There have been at least a few such studies. The one I can retrieve most
quickly is "Programs, Cities, Students--Limits to Growth?" reprinted in
PROGRAMMING METHODOLOGY: A COLLECTION OF ARTICLES BY MEMBERS OF IFIP
WG 2.3, Edited by David Gries, Springer-Verlag, 1978. Belady and Lehman
published a number of other articles based on their studies of the
metadynamics of systems in maintenance and growth. (Their studies are to
most studies of programming as Thermodynamics is to Classical Mechanics:
They stand back far enough that the activities of individual programmers
can be treated statistically.)
Scott Dorsey comments
that no one can really forsee how far software engineering technology
will advance in the next few years, and how far simulation technology
will advance.
I agree, and certainly am in favor of research. However, the recent past
is often a good predictor of the near future.
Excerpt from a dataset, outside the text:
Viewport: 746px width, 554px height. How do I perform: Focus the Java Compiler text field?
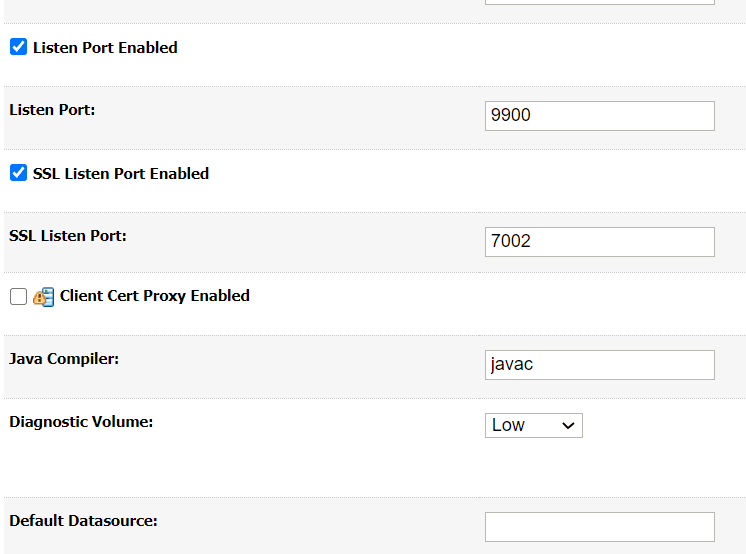pyautogui.click(x=599, y=365)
A good measure of the
progress of software engineering in the last 18 years is to compare the
proceedings of the two NATO conferences in 1968 and 1969 with the contents
of RISKS. The NATO proceedings were reprinted in SOFTWARE ENGINEERING:
CONCEPTS AND TECHNIQUES, edited by J. M. Buxton, Peter Naur, and Brian
Randell, Petrocelli/Charter, 1976. I think many people will be surprised
and disappointed at how little the problems and approaches have changed
in that time. I interpret this to mean that our ambitions for computer
systems have grown at least as rapidly as our abilities to produce them.
Jim H.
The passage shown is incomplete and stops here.